Please copy the passage of the report on the Gambia executions word for word, starting with "Amnesty International said on" and going on through "out his threat.".

== READING TEXT ==
-=-=-

Former colonial power Britain also expressed concern at the reports, which the Gambian government has not confirmed but said that death row prisoners had exhausted their rights of appeal.
Amnesty International said on Friday that nine prisoners had been executed, less than a week after Jammeh pledged to hang all those on death row, estimated to number at least 47, by the middle of September.
According to Amnesty, those executed on Thursday night included one woman and two Senegalese citizens.
The hangings were reported to have taken place only a day after the African Union sent a special envoy to plead with Jammeh not to carry out his threat.
“I have never throughout my career as a politician asked the international community to take any hard measures against the Gambia, but I want to appeal to the international community, that if Jammeh carries out the executions, it should order a travel ban for him and all his ministers,” Darboe said.
He said Jammeh should be “thinking about how to secure food for Gambians, providing them with healthcare, better education and how to improve the living standard of the people rather than telling them he is going to execute people”.
Amnesty International said that it had “received credible reports that nine persons were executed last night in Gambia and that more persons are under threat of imminent executions today and in the coming days”.

-=-=-

== INFORMATION SHOWN ==
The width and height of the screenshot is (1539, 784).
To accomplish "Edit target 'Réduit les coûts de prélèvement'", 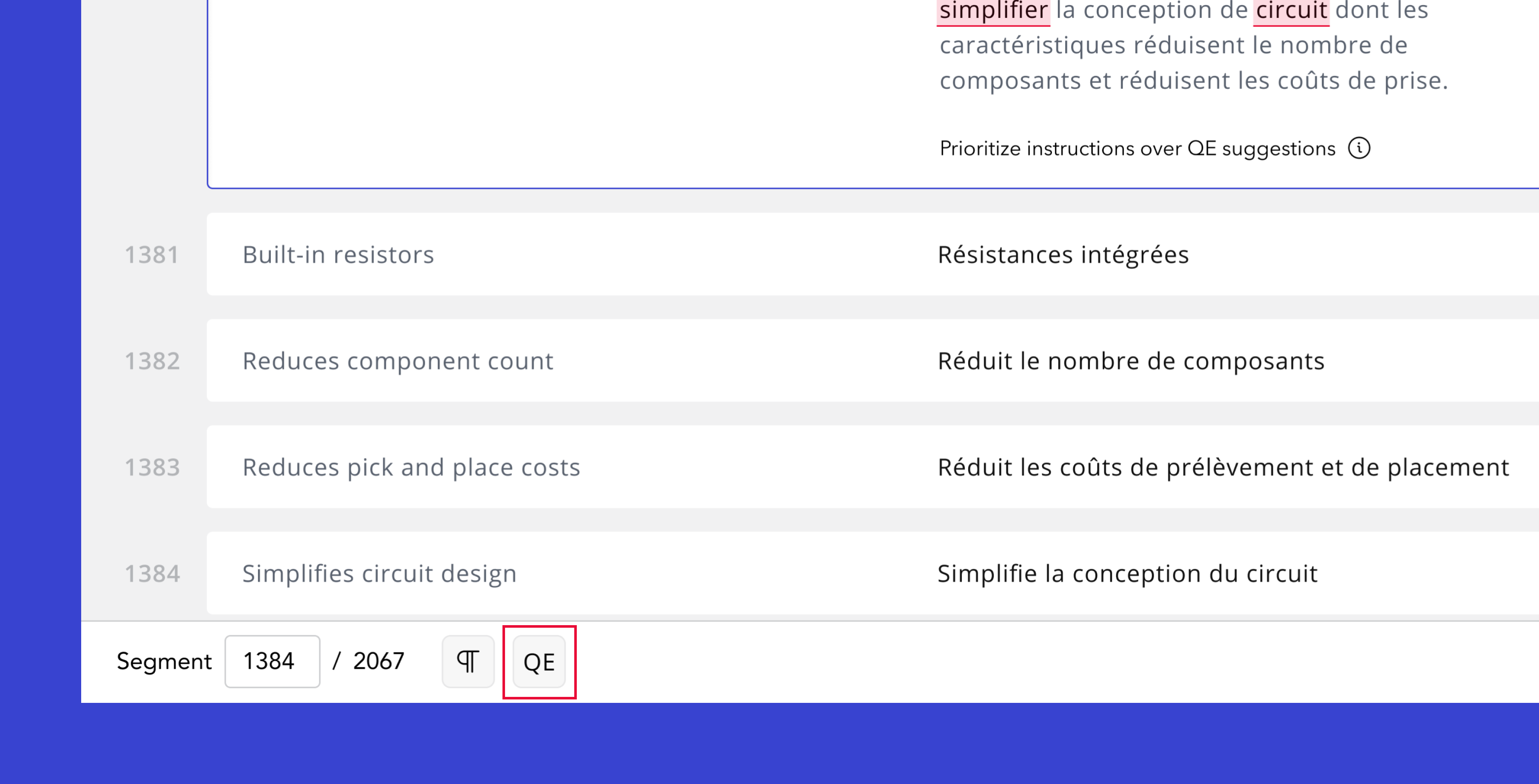I will tap(1224, 468).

-=-=-

== ANSWER TO THE PROBLEM ==
Amnesty International said on Friday that nine prisoners had been executed, less than a week after Jammeh pledged to hang all those on death row, estimated to number at least 47, by the middle of September.
According to Amnesty, those executed on Thursday night included one woman and two Senegalese citizens.
The hangings were reported to have taken place only a day after the African Union sent a special envoy to plead with Jammeh not to carry out his threat.